Kahua AI builds custom AI-based software for local clients, and Lindberg said demand has increased steadily since the company launched six months ago. He believes AI can help Hawaiʻi’s smaller workforce by handling narrow, repetitive tasks rather than replacing workers outright.

“There are less people in Hawaiʻi,” Lindberg said. “So AI can perform smaller tasks while people continue to make the bigger changes.”

Still, growth comes with tension. Lindberg acknowledged skepticism toward technology in the islands, particularly from residents concerned about cultural preservation and environmental impact. Hui also raised a broader concern: that AI is already replacing many entry-level jobs worldwide, making it harder for new graduates to find traditional pathways into the workforce.

“Employment is falling pretty rapidly,” Hui said, noting that the trend extends far beyond Hawaiʻi.

Yet even that disruption, Hui argued, creates pressure to build locally rather than wait for outside opportunities. Hawaiʻi’s largest industries, especially tourism and defense, also provide something many startup ecosystems lack: a ready-made market.

“If we built a great tool that helped one of our local industries,” Hui said, “why not bring that to other industries as well?”

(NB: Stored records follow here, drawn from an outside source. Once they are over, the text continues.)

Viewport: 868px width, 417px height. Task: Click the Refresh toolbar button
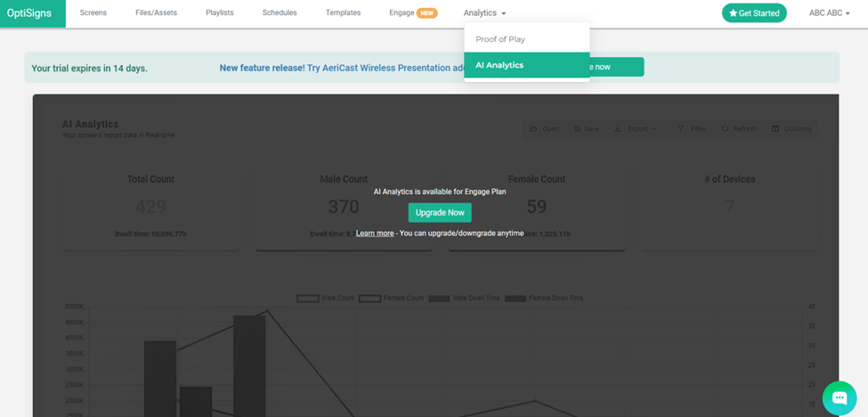pos(738,129)
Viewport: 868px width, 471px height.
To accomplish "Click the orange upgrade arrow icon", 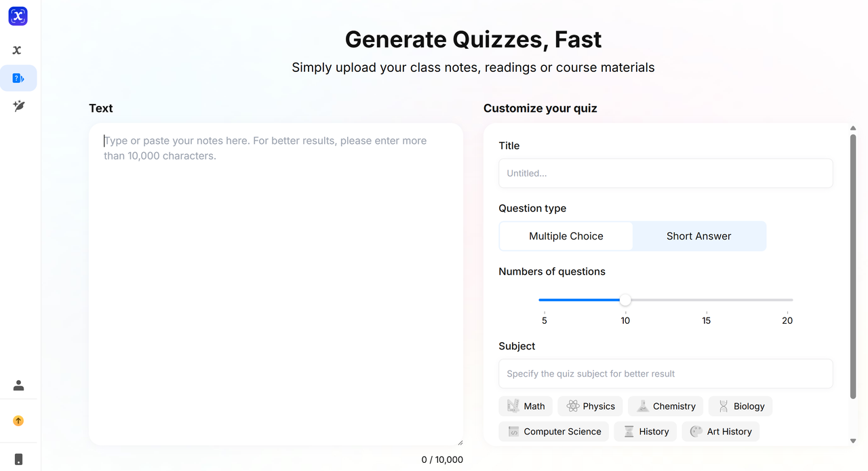I will [18, 421].
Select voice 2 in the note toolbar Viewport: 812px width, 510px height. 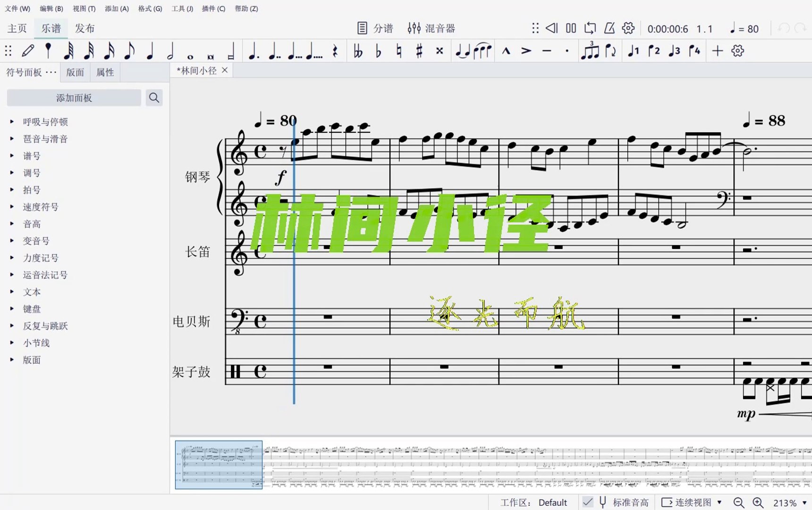(x=654, y=51)
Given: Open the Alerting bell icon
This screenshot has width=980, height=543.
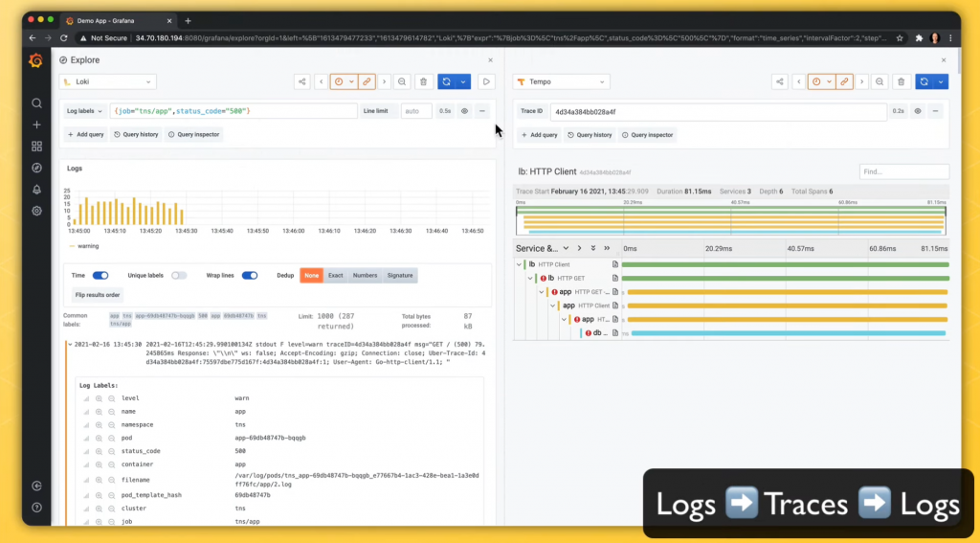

That idea reframes tourism not as an obstacle to diversification, but as a testing ground. Software, engineering and AI tools developed to serve Hawaiʻi’s unique needs can be refined locally, then scaled elsewhere.

For Suiter, the long-term question is not whether Hawaiʻi can move beyond tourism, but whether it can recognize the value of the talent already here.

“Hawaiʻi has everything it needs to lead in innovation- creativity, community and a deep respect for our environment,” she said. “The biggest resource isn’t the land or its visitors. It’s our people.”

As Hawaiʻi faces rising costs, workforce shortages and rapid technological change, its future may depend less on how many people arrive each year, and more on how many choose to stay and build something lasting.